Differences between auto-fluorescence and tetracycline-fluorescence in medication-related osteonecrosis of the jaw-a preclinical proof of concept study in the mini-pig.

OBJECTIVES

Fluorescence-guided bone surgery is a well-established technique in the treatment of medication-related osteonecrosis of the jaw. No histopathological evidence for bone auto-fluorescence is currently available, and thus, any differences from tetracycline-fluorescence remain unclear.
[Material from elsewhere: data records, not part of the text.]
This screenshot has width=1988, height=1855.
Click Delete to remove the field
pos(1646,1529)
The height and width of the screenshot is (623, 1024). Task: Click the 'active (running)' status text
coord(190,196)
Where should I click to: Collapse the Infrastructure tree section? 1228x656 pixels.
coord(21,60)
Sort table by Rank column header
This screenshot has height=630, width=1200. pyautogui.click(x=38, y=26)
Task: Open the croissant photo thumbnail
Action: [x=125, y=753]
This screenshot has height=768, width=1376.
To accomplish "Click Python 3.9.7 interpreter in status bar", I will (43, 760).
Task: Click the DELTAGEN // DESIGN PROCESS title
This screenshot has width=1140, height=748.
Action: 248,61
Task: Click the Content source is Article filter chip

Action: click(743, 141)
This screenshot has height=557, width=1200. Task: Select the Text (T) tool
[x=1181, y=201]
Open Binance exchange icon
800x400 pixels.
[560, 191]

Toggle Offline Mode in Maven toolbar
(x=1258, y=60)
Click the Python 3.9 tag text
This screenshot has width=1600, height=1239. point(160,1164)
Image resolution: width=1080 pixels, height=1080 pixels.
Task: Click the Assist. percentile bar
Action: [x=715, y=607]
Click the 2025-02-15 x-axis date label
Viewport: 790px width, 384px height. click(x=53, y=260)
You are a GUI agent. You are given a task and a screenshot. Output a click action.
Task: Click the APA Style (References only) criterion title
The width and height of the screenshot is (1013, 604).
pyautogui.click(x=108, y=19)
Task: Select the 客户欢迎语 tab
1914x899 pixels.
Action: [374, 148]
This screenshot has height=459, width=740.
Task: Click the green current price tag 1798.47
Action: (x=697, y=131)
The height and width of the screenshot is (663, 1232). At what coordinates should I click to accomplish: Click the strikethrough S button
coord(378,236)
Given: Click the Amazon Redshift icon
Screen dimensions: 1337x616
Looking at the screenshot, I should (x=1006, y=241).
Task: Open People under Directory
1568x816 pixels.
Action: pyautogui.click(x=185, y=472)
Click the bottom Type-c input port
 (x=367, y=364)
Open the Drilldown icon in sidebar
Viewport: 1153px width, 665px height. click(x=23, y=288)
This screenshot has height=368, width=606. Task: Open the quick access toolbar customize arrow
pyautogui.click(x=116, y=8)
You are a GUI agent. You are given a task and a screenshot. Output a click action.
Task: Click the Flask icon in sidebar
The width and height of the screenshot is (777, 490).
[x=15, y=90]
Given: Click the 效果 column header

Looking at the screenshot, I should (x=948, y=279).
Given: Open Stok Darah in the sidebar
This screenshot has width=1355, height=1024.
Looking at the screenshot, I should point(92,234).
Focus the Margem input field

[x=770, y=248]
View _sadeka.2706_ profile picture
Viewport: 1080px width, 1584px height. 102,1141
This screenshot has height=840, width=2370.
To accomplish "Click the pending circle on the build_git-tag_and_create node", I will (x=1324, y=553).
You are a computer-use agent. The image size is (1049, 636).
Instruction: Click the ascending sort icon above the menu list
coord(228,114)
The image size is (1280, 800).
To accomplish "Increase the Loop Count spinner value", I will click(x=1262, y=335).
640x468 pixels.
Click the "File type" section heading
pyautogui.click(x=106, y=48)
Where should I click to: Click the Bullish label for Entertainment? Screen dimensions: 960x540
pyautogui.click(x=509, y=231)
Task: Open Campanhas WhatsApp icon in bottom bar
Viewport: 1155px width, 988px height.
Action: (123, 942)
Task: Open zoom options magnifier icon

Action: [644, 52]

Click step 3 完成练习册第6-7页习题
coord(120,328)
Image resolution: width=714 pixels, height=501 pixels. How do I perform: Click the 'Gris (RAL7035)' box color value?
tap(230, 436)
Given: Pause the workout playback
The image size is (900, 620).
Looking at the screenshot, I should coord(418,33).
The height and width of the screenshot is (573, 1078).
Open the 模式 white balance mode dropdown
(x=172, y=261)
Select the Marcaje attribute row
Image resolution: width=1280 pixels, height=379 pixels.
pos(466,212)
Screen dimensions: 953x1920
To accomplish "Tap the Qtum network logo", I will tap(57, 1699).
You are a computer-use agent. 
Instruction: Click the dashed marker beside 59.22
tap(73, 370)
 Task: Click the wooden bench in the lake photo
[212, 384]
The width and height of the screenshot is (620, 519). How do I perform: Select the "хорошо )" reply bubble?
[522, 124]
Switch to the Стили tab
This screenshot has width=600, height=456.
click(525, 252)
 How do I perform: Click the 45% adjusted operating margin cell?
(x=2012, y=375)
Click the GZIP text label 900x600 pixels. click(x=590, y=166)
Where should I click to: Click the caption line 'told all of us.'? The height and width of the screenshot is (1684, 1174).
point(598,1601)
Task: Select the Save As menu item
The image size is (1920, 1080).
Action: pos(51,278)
Therefore, the goals of this study were to find out if macroscopic and histological differences occur between the auto- and tetracycline-fluorescence in the delineation of viable and necrotic jawbone in the mini-pig.

MATERIALS AND METHODS

According to the proof of concept, osteonecrosis was provoked in eight Göttingen minipigs. Pigs were divided into two groups (AF group: no fluorochrome label; TF group: tetracycline label). Delineation of necrosis and viable bone was evaluated in vivo and in vitro macro-/microscopically, correlated to fluorescence properties and compared between the two study groups.

RESULTS

No macroscopic and microscopic clinical differences were seen in fluorescence between the AF and TF groups. Macroscopic and microscopic viable bone fluoresced green, whereas necrotic bone showed no or only pale fluorescence in both groups. The auto-fluorescence was attributable to the arrangements and structure of collagen and the cell-filled bone lacunae.

CONCLUSION

Neither in vivo nor in vitro macroscopically differences are apparent between the auto-fluorescence and the tetracycline-fluorescence of bone. The auto-fluorescence is attributable to the arrangements and structure of collagen and the cell-filled bone lacunae. Tetracycline-fluorescence is a mixture of tetracycline (at the bone edges with increased bone formation) and large components of auto-fluorescence.

CLINICAL RELEVANCE

Because auto-fluorescence is easy to apply, reproducible, and does not rely on the subjective impression of the surgeon, it promises to be an important standardized alternative to tetracycline-labeled MRONJ therapy.